- Document text -

┏━━

DocketNumber: No. CV92 029 51 10 S
Citation Numbers: 1996 Conn. Super. Ct. 4332-III
Judges: WEST, J.
Filed Date: 5/24/1996
Status: Non-Precedential
Modified Date: 4/17/2021
On November 3, 1995, the defendants filed their answer, special defenses and counterclaim to the second revised complaint. In their seven count counterclaim the defendants allege breach of contract, breach of the covenant of good faith and fair dealing, civil conspiracy, violation of the Connecticut Unfair Trade Practices Act (CUTPA), two counts of vexatious litigation, and negligent or intentional interference with business or contractual expectancies.

┗━━

- Written instruction -
Using the court filing, explain how the defendants' counterclaim comes to have seven counts.

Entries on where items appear
┏━━

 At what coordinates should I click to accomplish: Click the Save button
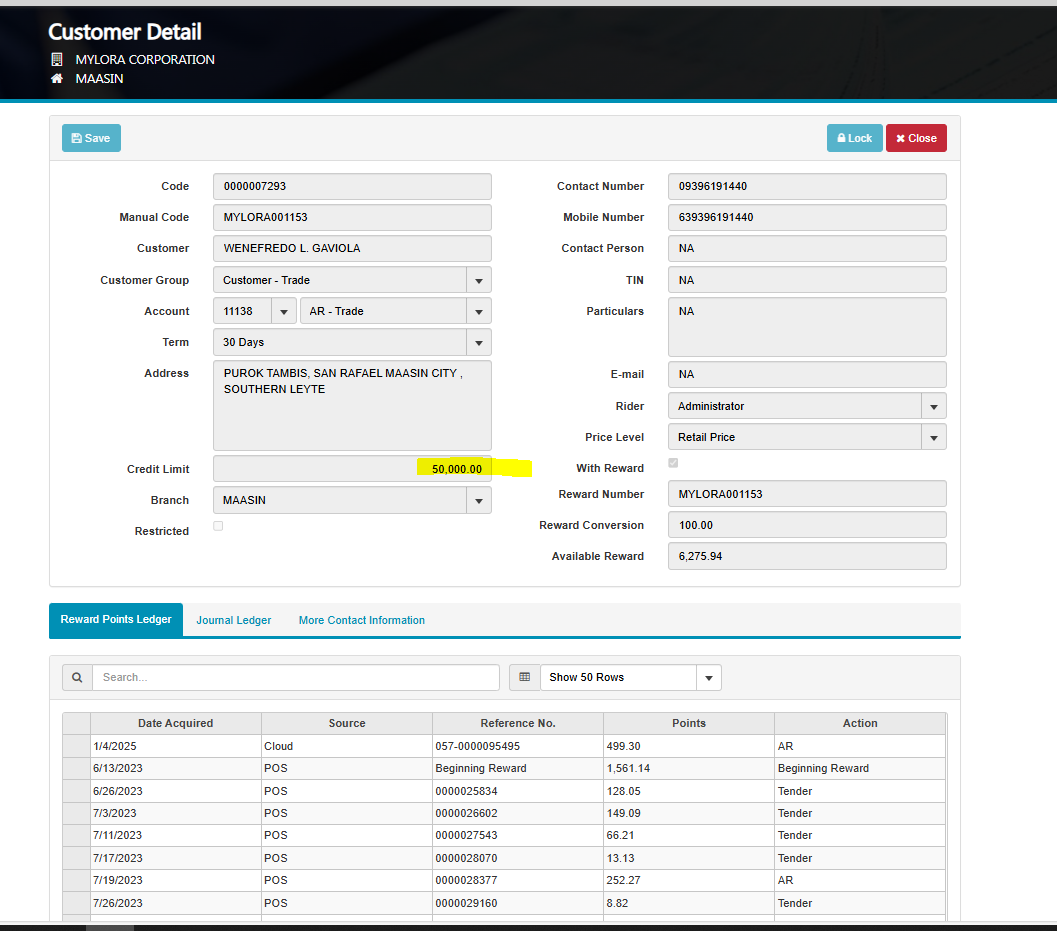[91, 138]
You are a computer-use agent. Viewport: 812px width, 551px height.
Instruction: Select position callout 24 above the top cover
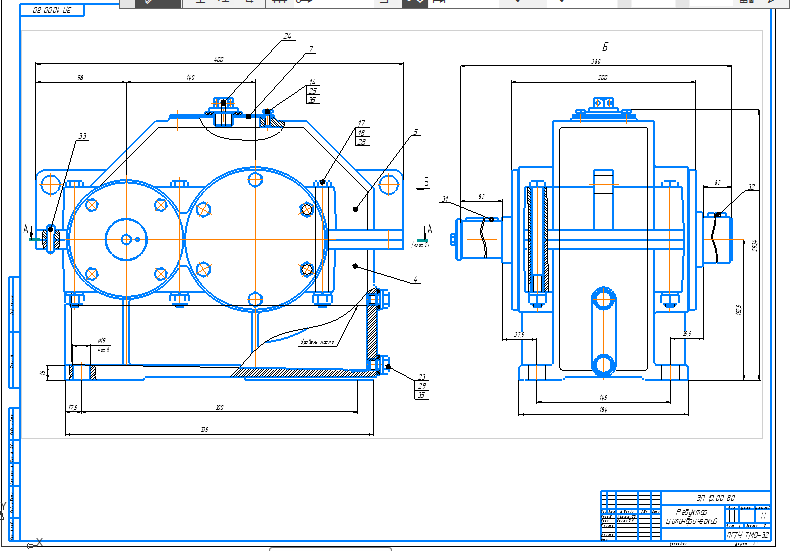tap(287, 37)
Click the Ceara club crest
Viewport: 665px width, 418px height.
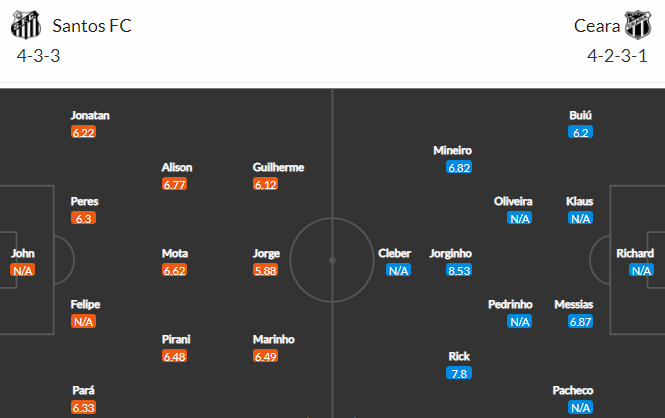coord(638,25)
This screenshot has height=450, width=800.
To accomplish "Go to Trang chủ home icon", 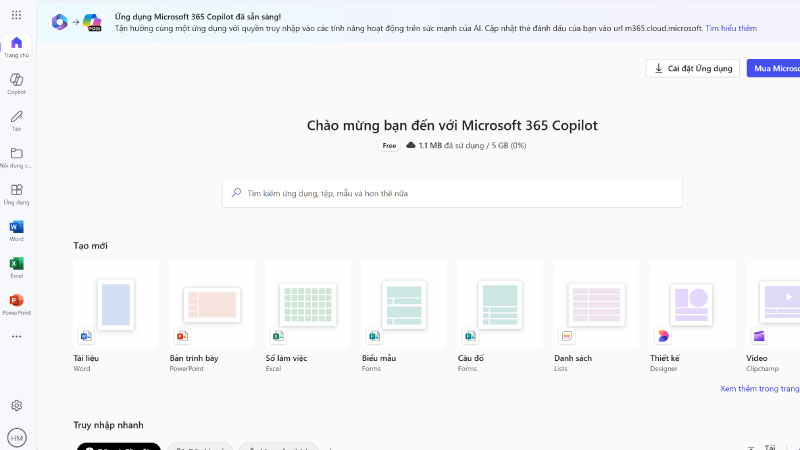I will [16, 46].
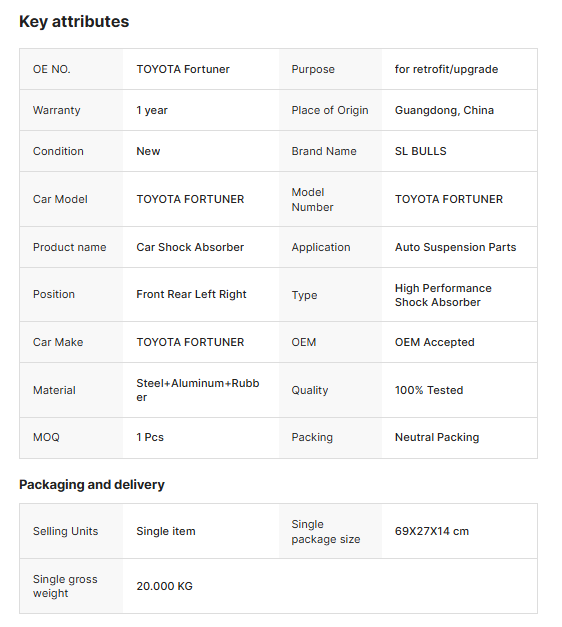Click the OEM Accepted value

pos(434,342)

┗━━

- Solution for this task -
The counterclaim alleges breach of contract, breach of the covenant of good faith and fair dealing, civil conspiracy, and violation of the Connecticut Unfair Trade Practices Act (CUTPA). It also alleges two counts of vexatious litigation and negligent or intentional interference with business or contractual expectancies, for seven counts in all.